Fixing crowded schools around Clarkston High could displace hundreds

This map shows one of the redistricting options the school district is considering.

This map shows one of the redistricting options the school district is considering.

DeKalb County School District officials held the second round of deliberations for redistricting to alleviate overcrowding in the Clarkston cluster of schools, which includes relocating some students to a newly built elementary school.

The second public meeting for the second round of the redistricting, held Thursday night at Clarkston High School, was for feedback on criteria already approved by the school board, said Dan Drake, the school district’s director of planning and Special Purpose Local Option Sales Tax (SPLOST) programming. District officials have said a majority of the schools in the cluster — which feeds into Clarkston High School — are over capacity, using dozens of portable classrooms on the grounds to accommodate students who won’t fit in the traditional building.

“The primary driver for this … is the fact that we have a brand new elementary school and we want (students) to come to that,” Drake said. “It fits hand-in-hand with the overcrowding.”

Under the redistricting plan, more than 1,000 students could be relocated to different schools, depending on the option school district officials decide to use. Some options would remove more than a dozen temporary portable classrooms from school sites that are currently in use.

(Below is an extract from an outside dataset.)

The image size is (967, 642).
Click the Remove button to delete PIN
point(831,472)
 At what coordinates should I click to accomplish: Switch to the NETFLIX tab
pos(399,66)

Drake said the plans also would help to fill Stone Mountain Middle School. With no student routing changes, the school is expected to have 924 students by the beginning of the 2019-2020 school year, about 69.7 percent of its 1,324 capacity.

“We’re going to look at all the feedback, and take all of that into consideration that will be presented Jan. 11. We may take a component of one and some of another.

“We have to weigh all of the comments against each other to ensure efficient and economical operations.”

Parent Janice Ivery said the redistricting plan doesn’t take all her concerns into consideration. She’s worried her high school freshman would be shipped to Stone Mountain High school, which performed lower on the state’s annual school report card for progress, released last month.

“My worry is the quality of education,” Ivery said at the meeting. “Is the school on a ‘Needs to Improve” list? They said that was never taken into consideration.

“This is not something I want.”

Latonia Willingham said she was worried about the distance her son, a freshman at Clarkston, would have to go if he was redistricted to Stone Mountain High School, as they live just a few minutes away from Clarkston.

“It’s a different environment,” she said of the other high school. “They told us to submit feedback with all our information and how close we are to the school. But will he be moved, or won’t he? I just don’t know.”

Affected students who will be in the fifth, eighth, 11th or 12th grade as of the 2017-2018 school year will be able to stay in their current school. Those who stay will not have access to school-sponsored transportation, officials said.